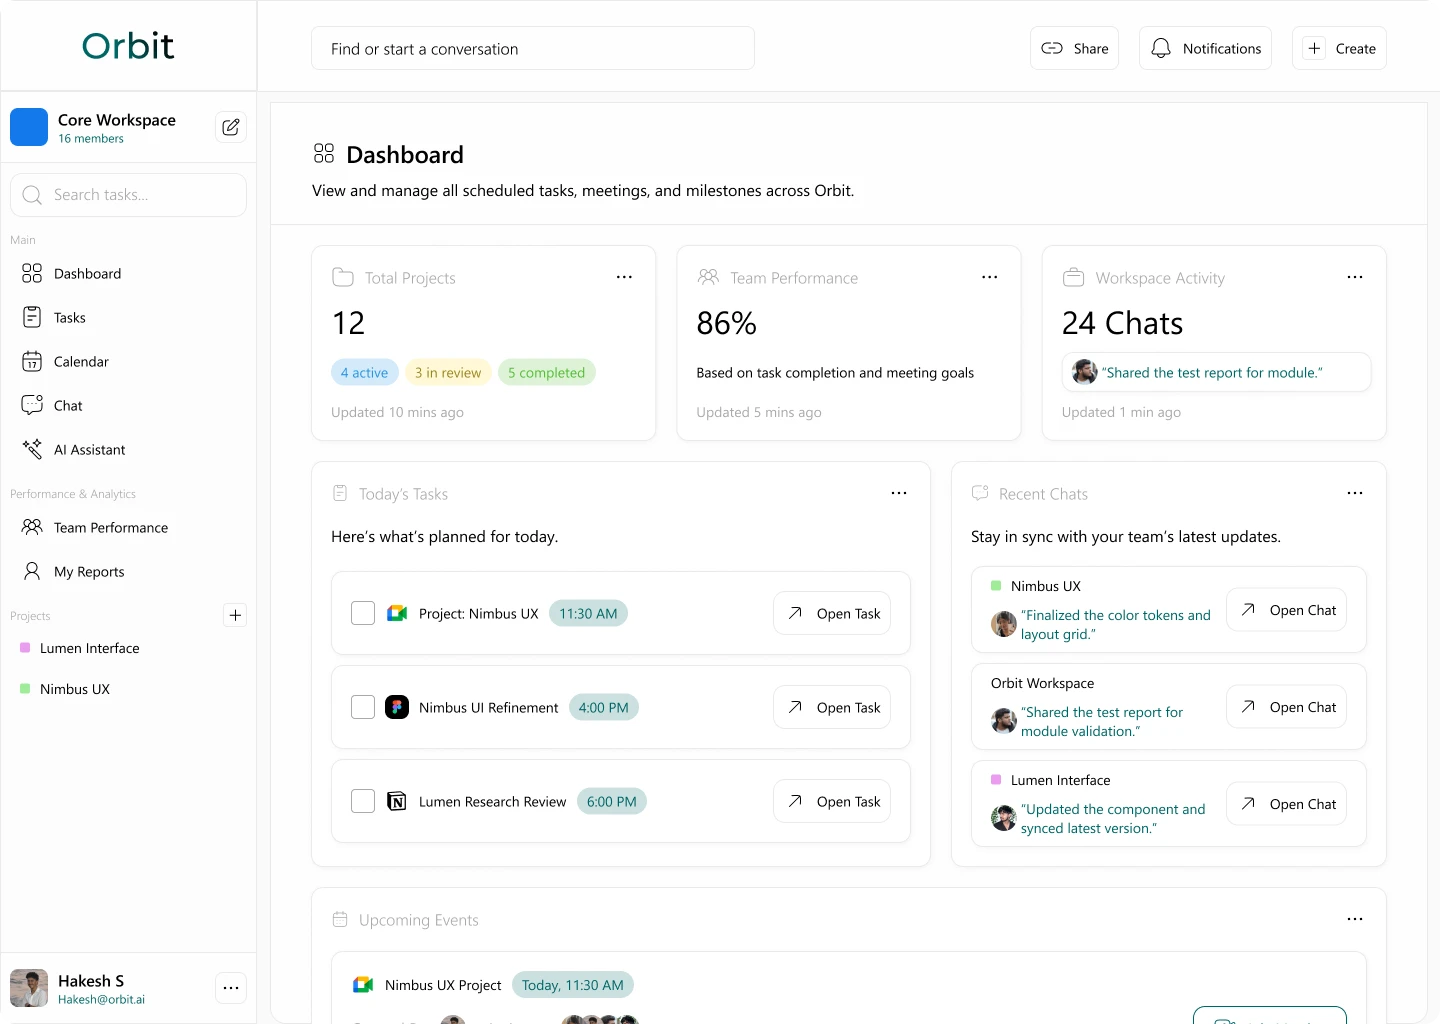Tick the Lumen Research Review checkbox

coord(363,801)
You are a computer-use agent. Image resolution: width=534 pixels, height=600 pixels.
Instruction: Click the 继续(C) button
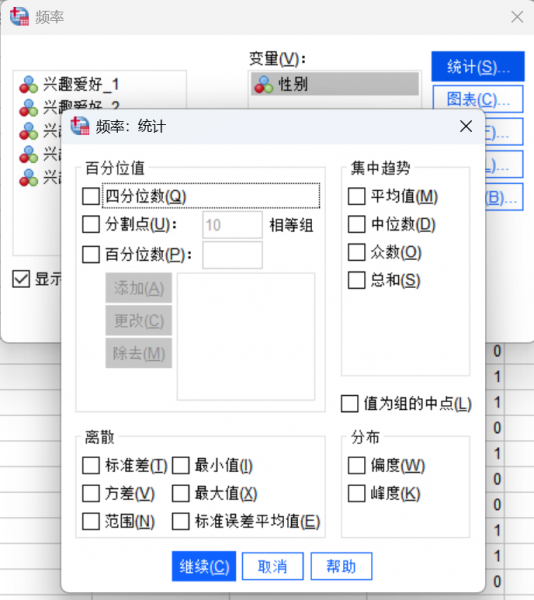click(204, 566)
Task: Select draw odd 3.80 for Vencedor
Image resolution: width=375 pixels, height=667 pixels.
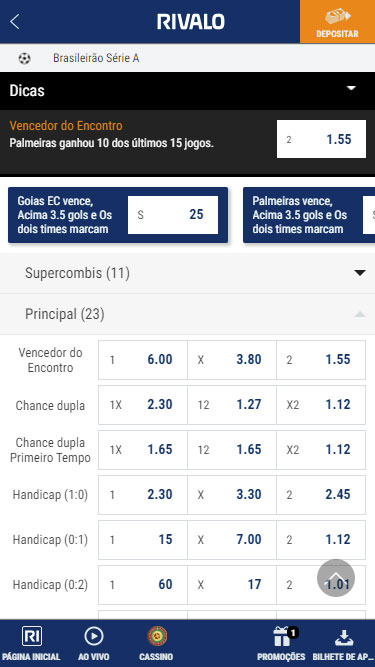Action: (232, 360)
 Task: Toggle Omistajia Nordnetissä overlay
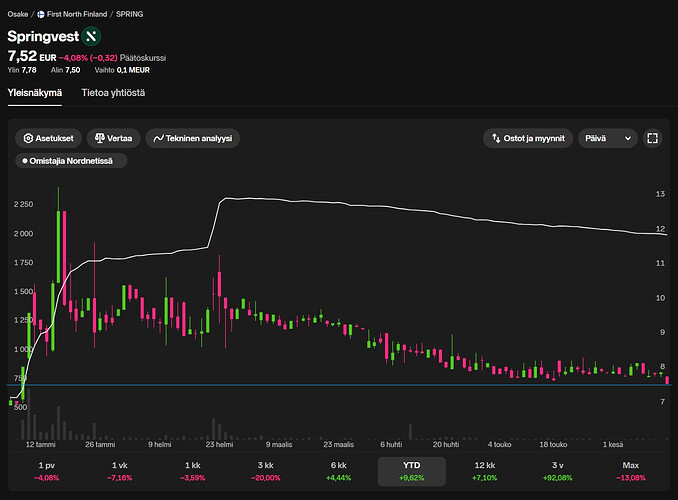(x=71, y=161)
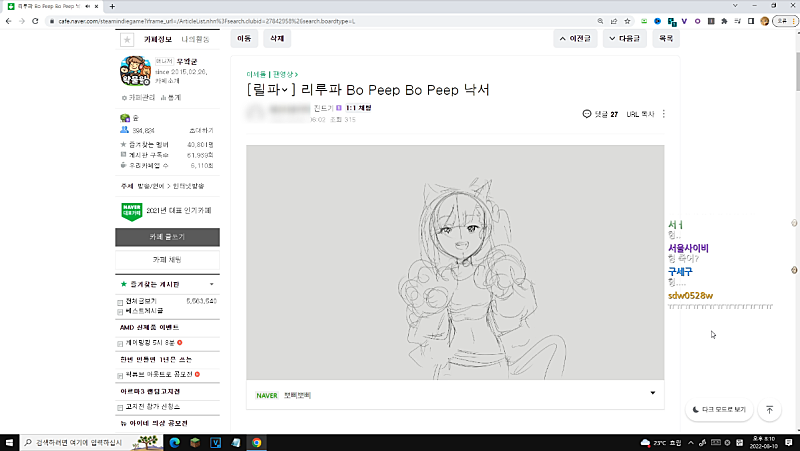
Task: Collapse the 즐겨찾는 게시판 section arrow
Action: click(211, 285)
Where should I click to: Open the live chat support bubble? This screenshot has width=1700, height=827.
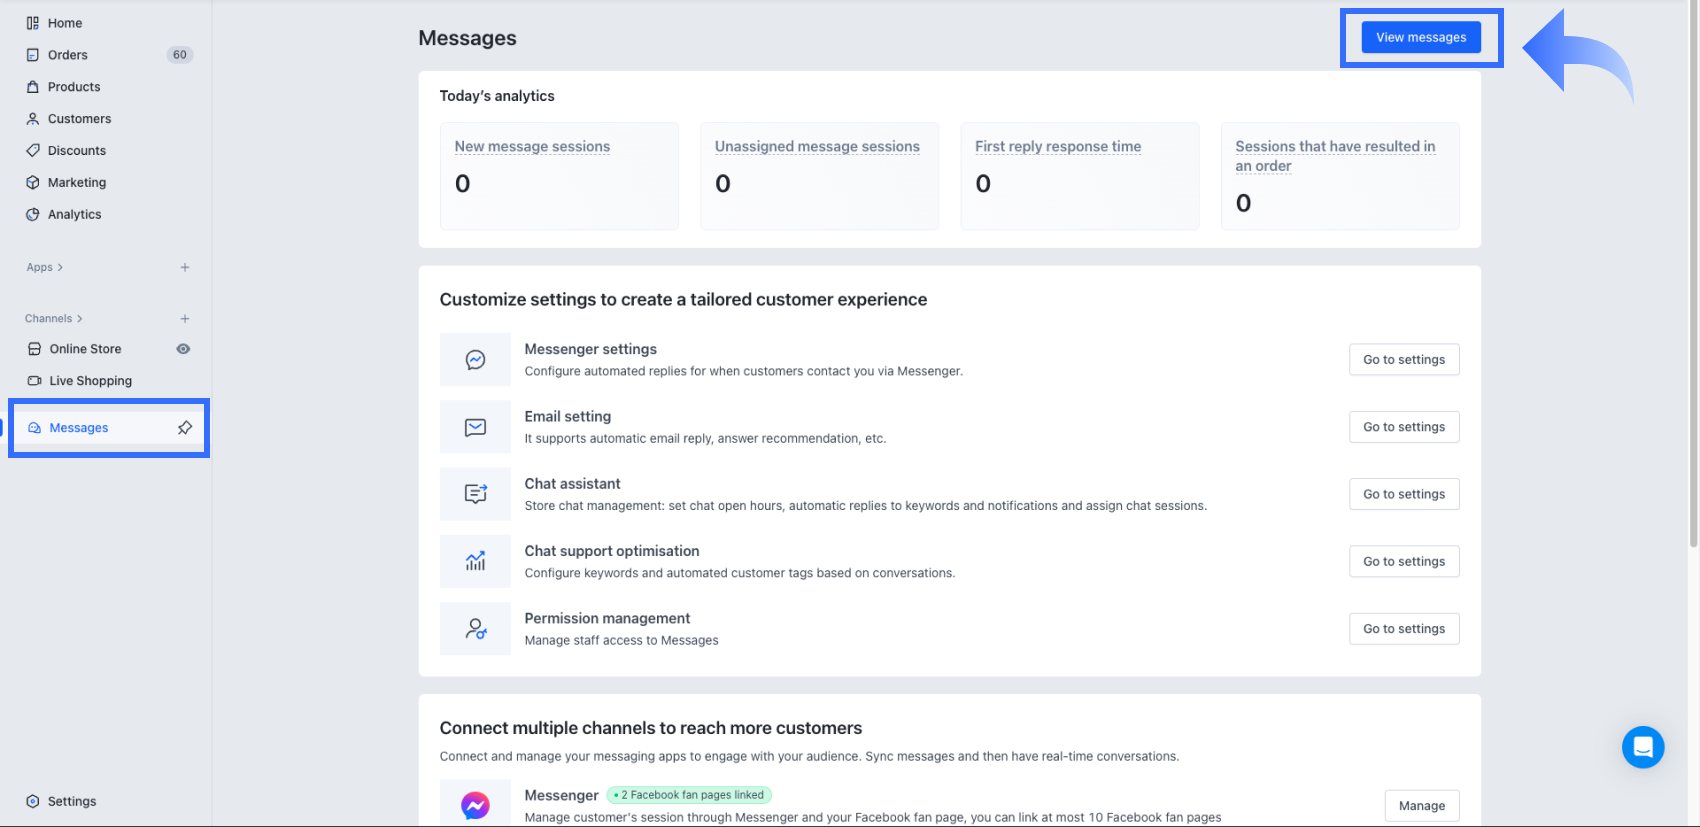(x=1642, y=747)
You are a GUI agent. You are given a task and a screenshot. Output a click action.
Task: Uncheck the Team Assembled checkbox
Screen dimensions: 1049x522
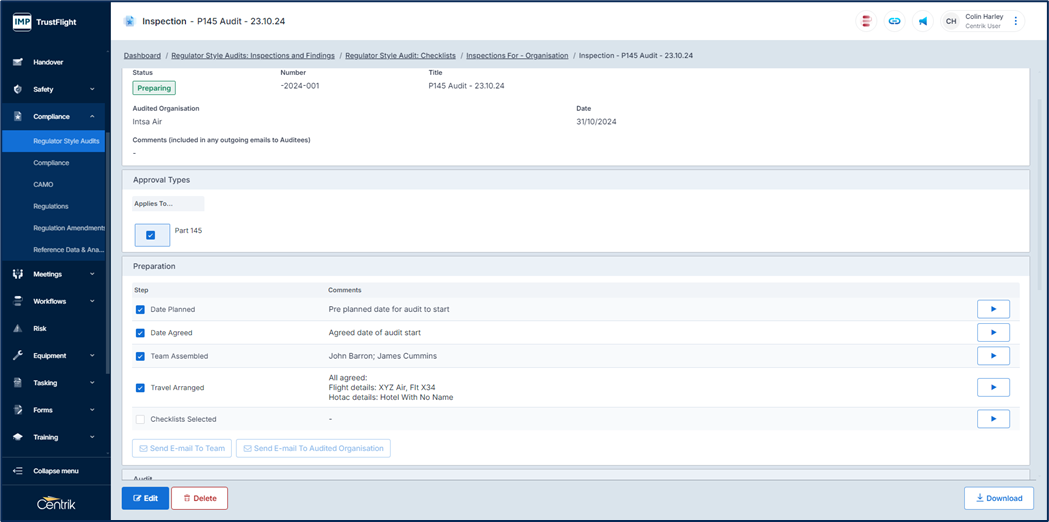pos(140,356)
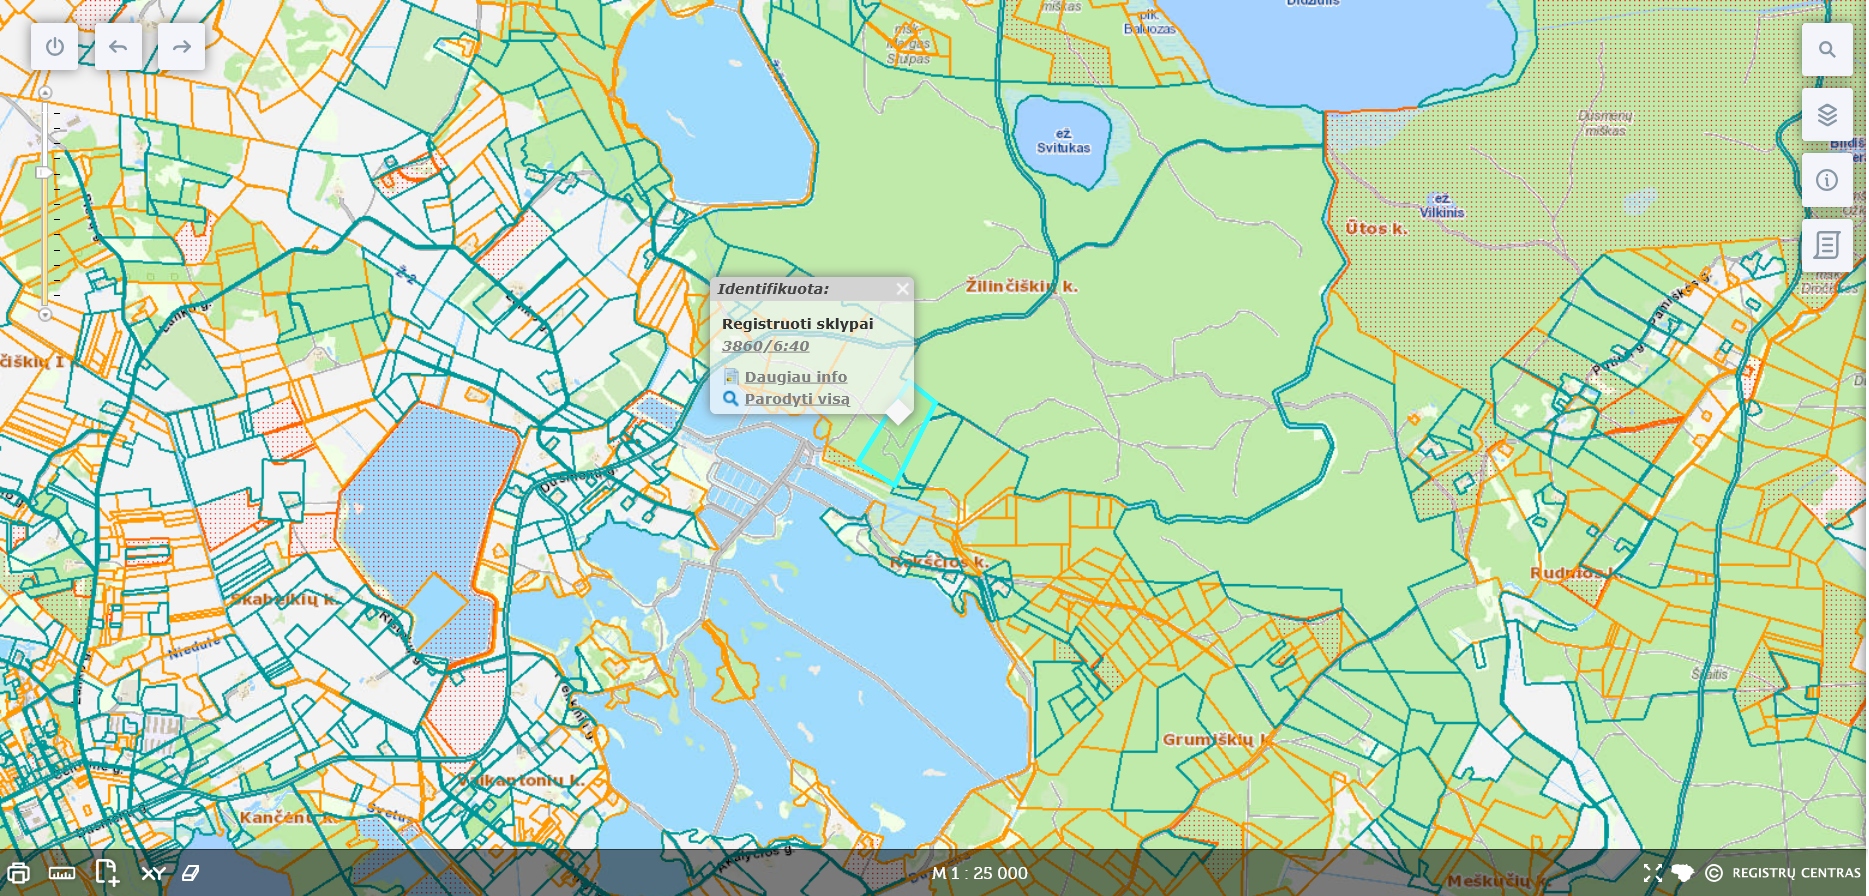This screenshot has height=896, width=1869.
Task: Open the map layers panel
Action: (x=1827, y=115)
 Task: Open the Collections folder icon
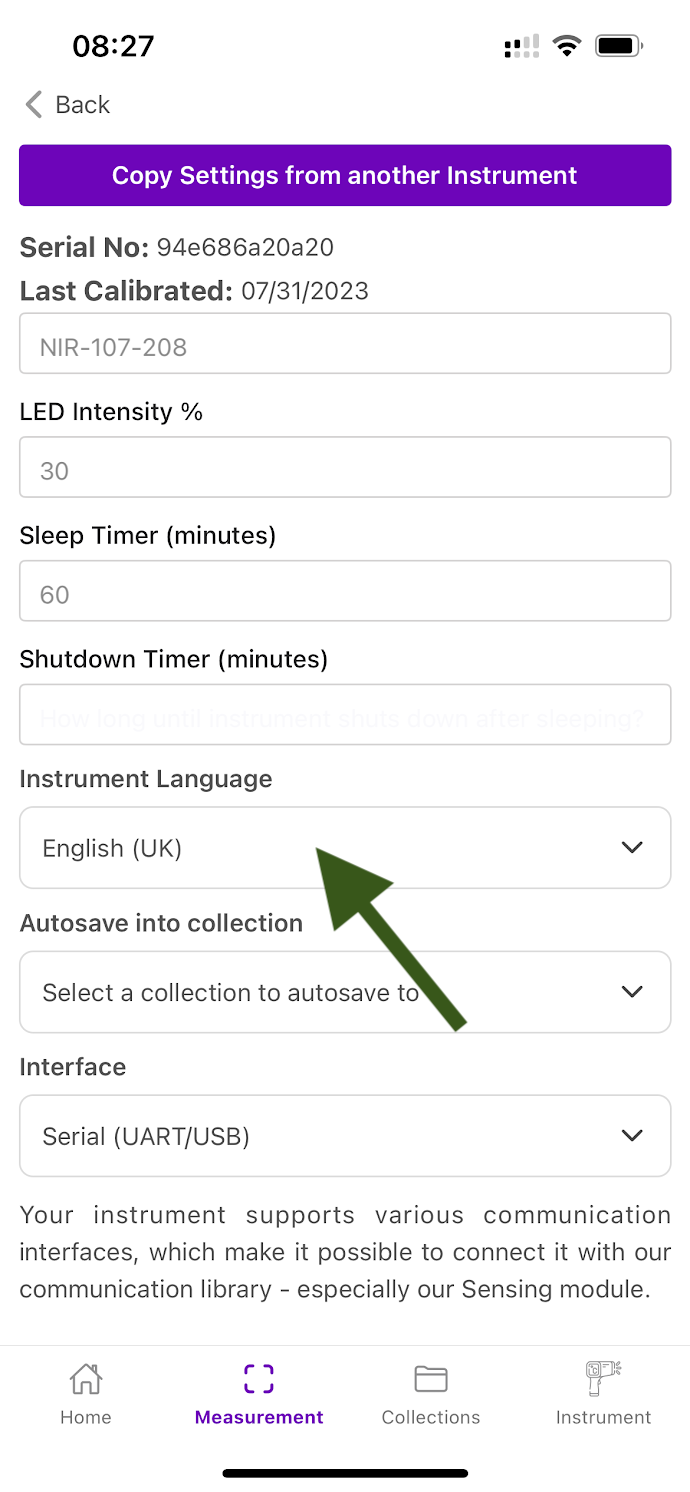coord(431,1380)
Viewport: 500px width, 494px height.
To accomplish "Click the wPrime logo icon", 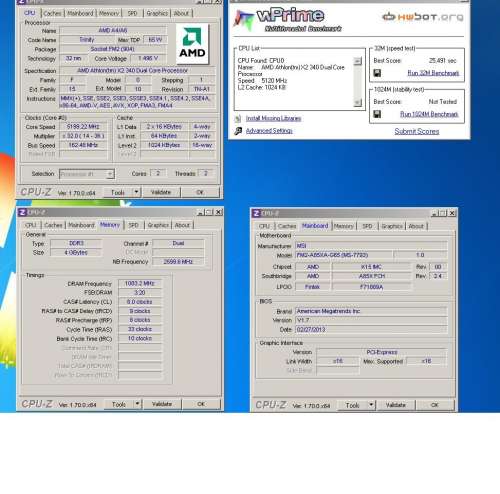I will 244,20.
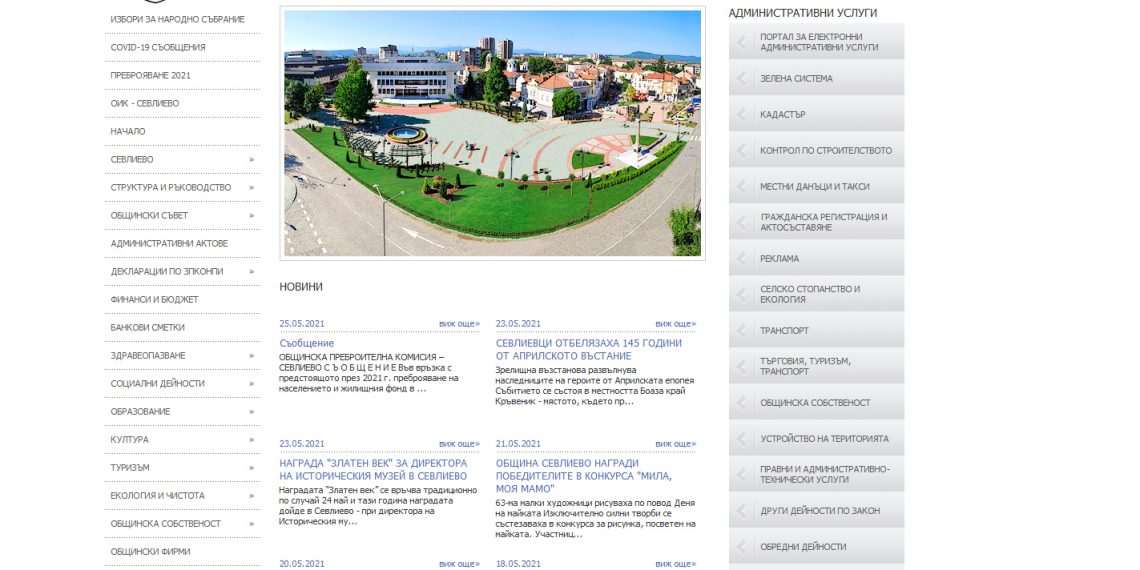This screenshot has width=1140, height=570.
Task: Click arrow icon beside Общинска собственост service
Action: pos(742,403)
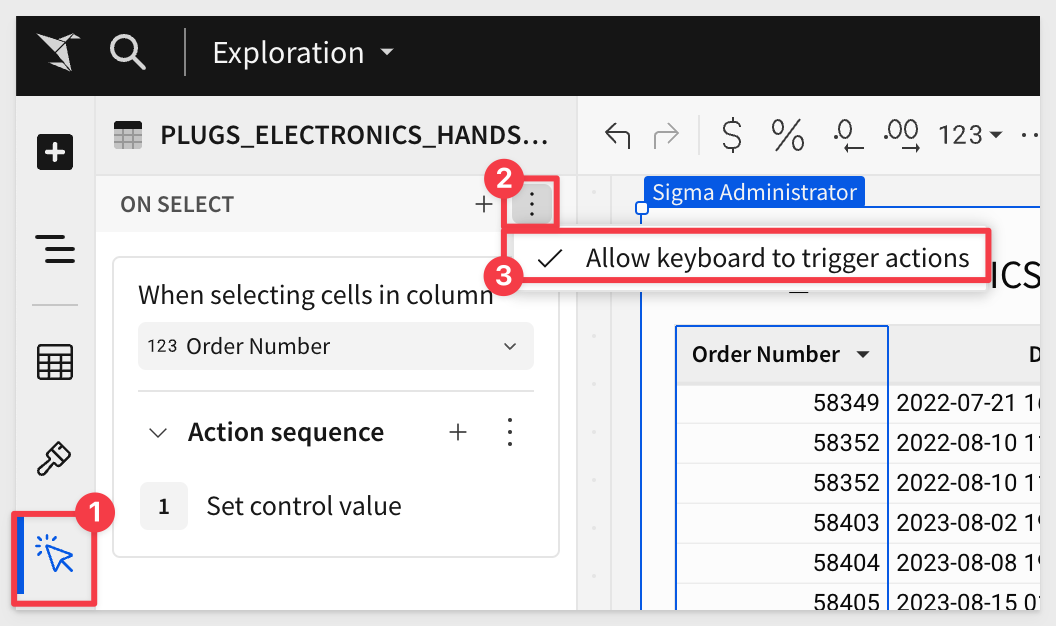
# # # # #
■ WORK INSTRUCTIONS
Your copy should hold the lines from the one with "You are a computer-use" up to and including the one with "You are a GUI", exactly as in the data above, and no pictures.

■ RESPONSE BOX
You are a computer-use agent. Image resolution: width=534 pixels, height=600 pixels.
Instruction: Click the 继续(C) button
click(204, 566)
Task: Select draw odd 3.80 for Vencedor
Image resolution: width=375 pixels, height=667 pixels.
Action: (232, 360)
 Task: Toggle Omistajia Nordnetissä overlay
(x=71, y=161)
Task: Collapse the 즐겨찾는 게시판 section arrow
Action: click(211, 285)
Where should I click to: Open the live chat support bubble? This screenshot has width=1700, height=827.
(x=1642, y=747)
You are a GUI agent. You are given a task and a screenshot. Output a click action.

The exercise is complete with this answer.